Can Cheap Viagra Be More Than Just Spam And Scam Topic?

According to one marketing research company, in December of 2003, the leading spam contents took up 50% of all email boxes. Among those leading spammers the offerings included cheap loans, radio-controlled cars (?), and cheap Viagra. Cheap Viagra, in other words, was in the top three offending categories, those which are unsolicited and usually unwanted by the email recipients being inundated with Nigerian windfall scams, Money-making scams, and sexual and other health offers—which are scams, too, most likely. But what do people who actually want to find cheap Viagra to do? How are they supposed to get the much-needed medication they can’t afford to pay for at regular pharmacy prices? One thing they can do is study up on and stakes steps toward finding legitimate sources. For instance, avoiding fake cheap Viagra sources is imperative. Many unscrupulous companies--taking advantage of the anonymity and vulnerability of Internet transaction—manufacture and sell cheap Viagra that is actually a composite of pseudo ingredients, components used in what turns out to be counterfeit Viagra, counterfeit Reductil, counterfeit Cialis, and any other false drug they offer and vend to unsuspecting customers.
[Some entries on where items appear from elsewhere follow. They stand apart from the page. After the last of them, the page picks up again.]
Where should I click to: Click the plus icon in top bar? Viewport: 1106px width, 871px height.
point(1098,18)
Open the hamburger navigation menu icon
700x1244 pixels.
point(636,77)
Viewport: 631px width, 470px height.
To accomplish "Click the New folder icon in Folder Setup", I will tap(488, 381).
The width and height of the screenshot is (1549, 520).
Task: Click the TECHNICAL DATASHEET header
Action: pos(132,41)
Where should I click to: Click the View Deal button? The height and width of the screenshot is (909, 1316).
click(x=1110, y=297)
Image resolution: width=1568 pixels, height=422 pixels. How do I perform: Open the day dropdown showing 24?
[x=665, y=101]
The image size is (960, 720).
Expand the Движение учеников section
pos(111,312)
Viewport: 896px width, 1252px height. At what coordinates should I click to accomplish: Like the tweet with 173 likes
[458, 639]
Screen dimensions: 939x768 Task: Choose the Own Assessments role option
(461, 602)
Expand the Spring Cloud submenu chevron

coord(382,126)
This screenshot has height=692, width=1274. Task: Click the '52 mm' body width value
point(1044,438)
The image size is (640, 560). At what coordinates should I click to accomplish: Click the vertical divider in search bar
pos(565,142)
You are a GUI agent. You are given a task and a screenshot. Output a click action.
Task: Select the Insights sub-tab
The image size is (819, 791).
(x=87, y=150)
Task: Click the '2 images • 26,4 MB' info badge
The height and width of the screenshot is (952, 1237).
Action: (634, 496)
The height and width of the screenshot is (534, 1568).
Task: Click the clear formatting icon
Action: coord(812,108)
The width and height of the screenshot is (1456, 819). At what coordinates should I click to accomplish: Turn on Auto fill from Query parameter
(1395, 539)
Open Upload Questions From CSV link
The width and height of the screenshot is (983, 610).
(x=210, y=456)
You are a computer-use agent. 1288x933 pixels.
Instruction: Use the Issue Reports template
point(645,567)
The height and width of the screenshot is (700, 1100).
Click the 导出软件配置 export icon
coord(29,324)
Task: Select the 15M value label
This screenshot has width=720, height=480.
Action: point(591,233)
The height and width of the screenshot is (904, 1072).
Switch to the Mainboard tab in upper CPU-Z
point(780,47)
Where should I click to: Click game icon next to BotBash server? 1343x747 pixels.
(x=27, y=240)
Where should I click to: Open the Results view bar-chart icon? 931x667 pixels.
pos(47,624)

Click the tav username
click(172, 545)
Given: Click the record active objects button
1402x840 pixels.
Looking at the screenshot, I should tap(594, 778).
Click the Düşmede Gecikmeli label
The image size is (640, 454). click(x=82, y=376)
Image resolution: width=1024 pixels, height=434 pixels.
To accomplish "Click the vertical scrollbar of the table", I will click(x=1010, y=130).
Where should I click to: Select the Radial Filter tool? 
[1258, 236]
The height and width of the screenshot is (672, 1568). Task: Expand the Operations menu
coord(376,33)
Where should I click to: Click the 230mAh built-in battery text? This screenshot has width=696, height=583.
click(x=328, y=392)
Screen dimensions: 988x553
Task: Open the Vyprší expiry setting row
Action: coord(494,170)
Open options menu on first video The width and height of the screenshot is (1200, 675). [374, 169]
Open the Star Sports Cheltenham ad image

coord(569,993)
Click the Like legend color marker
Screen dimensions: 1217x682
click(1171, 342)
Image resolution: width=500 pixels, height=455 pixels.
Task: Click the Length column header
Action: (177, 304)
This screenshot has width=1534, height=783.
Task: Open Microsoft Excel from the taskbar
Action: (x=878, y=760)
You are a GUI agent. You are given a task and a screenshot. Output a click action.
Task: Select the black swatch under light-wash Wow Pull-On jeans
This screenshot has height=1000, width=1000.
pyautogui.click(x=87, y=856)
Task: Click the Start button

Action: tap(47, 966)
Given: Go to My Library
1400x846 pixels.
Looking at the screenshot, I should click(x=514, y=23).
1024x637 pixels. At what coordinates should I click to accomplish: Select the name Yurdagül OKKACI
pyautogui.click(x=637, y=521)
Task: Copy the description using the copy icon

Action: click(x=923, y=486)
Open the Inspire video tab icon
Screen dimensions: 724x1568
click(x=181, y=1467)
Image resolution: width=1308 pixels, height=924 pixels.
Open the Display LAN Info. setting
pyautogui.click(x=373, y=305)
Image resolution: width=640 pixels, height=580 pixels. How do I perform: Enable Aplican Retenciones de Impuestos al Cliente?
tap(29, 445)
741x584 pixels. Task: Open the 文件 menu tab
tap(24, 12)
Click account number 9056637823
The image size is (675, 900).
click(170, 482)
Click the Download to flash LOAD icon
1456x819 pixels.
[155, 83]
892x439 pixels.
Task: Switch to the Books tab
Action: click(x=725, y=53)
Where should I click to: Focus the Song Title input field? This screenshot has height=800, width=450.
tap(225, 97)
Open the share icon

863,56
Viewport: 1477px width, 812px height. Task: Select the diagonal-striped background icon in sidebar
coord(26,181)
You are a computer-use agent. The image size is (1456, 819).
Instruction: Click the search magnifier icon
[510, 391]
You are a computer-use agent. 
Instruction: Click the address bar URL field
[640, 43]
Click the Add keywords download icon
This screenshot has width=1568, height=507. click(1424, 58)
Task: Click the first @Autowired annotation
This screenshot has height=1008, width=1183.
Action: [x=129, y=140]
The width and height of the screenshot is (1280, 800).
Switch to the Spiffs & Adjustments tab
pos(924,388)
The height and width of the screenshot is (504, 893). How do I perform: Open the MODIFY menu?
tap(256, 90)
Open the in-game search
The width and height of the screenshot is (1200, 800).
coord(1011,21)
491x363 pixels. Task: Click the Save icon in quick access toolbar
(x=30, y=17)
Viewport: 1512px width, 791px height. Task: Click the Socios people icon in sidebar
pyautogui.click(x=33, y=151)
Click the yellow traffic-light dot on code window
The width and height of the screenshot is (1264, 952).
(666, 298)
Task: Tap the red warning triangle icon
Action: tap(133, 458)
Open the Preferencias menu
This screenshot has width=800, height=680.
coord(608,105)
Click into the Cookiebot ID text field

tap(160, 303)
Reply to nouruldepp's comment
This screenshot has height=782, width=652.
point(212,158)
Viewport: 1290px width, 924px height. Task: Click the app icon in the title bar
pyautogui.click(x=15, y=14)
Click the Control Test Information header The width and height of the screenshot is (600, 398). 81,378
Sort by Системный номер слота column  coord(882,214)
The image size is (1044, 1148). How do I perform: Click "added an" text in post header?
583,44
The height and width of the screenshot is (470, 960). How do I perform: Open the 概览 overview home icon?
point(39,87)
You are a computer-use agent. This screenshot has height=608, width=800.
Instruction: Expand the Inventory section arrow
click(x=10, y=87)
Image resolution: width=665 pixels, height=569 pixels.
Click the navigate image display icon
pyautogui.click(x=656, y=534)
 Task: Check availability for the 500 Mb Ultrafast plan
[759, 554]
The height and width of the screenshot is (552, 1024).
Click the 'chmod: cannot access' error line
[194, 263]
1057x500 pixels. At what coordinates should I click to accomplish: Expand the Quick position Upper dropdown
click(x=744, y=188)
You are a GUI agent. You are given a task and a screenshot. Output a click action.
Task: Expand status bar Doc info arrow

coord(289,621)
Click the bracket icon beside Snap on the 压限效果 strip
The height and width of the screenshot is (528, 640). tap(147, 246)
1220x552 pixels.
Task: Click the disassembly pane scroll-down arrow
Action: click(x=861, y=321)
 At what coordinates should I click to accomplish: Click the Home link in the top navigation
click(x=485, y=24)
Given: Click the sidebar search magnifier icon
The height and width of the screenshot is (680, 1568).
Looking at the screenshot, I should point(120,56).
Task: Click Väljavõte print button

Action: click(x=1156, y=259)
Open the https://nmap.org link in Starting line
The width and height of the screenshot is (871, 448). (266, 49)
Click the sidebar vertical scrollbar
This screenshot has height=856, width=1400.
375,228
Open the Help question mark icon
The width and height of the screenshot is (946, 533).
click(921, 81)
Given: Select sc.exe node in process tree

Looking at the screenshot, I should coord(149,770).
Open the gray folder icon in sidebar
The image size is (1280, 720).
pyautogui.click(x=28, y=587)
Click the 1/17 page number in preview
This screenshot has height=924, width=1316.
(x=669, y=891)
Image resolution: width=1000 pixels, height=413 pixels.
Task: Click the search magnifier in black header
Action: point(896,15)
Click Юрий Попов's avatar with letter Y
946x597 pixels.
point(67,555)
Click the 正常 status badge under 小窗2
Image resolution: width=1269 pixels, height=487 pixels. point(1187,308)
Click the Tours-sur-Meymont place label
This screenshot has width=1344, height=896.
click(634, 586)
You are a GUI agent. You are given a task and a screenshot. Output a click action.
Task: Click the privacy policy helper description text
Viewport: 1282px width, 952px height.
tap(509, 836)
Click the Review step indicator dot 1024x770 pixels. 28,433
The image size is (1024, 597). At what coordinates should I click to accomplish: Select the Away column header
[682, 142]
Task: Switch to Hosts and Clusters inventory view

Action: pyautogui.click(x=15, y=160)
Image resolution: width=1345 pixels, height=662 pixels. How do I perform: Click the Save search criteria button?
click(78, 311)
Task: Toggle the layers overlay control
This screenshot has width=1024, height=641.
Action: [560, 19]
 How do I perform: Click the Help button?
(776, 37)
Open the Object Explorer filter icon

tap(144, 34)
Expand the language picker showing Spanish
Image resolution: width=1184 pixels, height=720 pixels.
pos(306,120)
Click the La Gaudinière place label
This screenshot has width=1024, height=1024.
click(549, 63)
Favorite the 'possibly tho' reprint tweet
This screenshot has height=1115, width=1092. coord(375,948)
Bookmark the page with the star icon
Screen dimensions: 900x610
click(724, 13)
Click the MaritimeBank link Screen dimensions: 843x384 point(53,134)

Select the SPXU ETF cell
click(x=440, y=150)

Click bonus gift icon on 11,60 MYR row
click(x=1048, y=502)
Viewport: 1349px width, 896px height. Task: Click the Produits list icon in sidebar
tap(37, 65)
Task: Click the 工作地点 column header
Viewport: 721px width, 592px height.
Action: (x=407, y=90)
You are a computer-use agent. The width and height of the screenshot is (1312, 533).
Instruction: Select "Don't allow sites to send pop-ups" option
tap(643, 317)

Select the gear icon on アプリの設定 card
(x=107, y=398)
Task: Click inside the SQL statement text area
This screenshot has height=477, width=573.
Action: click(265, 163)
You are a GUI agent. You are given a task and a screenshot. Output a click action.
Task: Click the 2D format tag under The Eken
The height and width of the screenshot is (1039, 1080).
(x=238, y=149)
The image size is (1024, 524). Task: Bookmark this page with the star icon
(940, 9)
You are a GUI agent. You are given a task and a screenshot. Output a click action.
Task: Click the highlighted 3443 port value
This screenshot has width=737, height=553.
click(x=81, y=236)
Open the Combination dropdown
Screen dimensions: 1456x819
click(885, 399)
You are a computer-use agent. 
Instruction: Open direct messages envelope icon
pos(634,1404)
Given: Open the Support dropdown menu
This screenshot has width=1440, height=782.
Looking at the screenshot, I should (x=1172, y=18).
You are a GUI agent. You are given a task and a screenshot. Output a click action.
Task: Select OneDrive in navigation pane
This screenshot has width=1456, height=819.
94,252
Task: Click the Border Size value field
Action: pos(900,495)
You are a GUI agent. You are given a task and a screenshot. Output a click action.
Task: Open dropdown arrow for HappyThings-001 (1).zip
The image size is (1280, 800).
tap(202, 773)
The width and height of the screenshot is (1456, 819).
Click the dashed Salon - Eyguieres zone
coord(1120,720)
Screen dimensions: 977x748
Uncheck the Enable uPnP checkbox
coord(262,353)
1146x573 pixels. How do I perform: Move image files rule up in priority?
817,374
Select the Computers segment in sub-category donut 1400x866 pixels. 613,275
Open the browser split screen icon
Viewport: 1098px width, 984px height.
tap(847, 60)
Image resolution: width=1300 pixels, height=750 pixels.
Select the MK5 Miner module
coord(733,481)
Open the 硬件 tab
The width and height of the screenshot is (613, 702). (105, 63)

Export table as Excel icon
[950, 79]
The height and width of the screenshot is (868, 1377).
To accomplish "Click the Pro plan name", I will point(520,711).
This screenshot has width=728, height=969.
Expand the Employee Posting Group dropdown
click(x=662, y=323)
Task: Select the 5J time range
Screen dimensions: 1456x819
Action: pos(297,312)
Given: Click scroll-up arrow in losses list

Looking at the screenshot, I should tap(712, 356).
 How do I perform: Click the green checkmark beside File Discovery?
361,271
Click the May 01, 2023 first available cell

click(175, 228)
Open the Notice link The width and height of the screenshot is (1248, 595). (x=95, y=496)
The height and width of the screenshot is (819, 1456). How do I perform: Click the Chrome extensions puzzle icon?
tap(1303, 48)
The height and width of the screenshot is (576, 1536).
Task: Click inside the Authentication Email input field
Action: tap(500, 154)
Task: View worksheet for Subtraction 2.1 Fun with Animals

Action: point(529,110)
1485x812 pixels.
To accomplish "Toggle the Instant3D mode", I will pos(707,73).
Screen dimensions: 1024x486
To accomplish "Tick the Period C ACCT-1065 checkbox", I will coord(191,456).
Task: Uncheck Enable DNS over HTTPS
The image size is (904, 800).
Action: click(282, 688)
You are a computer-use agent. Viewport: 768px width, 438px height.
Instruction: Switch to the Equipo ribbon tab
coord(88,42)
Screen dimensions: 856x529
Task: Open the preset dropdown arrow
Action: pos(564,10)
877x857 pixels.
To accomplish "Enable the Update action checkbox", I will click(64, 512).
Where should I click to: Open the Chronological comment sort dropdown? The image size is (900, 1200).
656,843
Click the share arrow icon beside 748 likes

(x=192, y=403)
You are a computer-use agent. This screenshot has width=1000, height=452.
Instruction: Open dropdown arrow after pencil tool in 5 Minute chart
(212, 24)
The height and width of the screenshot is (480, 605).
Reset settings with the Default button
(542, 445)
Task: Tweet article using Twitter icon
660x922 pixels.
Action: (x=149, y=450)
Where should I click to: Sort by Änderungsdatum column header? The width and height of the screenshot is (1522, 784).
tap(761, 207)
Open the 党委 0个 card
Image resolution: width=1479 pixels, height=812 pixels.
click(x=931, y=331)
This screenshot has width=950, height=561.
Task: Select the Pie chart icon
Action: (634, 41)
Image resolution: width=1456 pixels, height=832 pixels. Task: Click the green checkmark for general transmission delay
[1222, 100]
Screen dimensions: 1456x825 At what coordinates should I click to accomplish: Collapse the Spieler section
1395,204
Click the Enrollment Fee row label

These cheap Viagra merchants fill orders through websites where there is no identifiable address of origin and where no drug information is available, including what the drug consists of, what the side effects are, what the real dosage is and should be, or where the drug is manufactured. As scientific research culled out of sting operations has shown,

such cheap Viagra turns out to contain lactose in place of sildenafil—the active ingredient in the erectile dysfunction medication—which renders the tablets less effective or altogether ineffective and renders the buyer resentful of the now apparently not-so-cheap cost. And with addition of mysterious components that when combined with other substances can cause toxicity of varying extremes, the purchase turns out to be far less lucrative a deal than the buyer originally hoped for. So buying cheap Viagra is a risky purchase, one you might decide is not so much a virtue of the wonders of the Internet, but is instead a subject in an email that, as many advise, if it is spam, it’s a scam.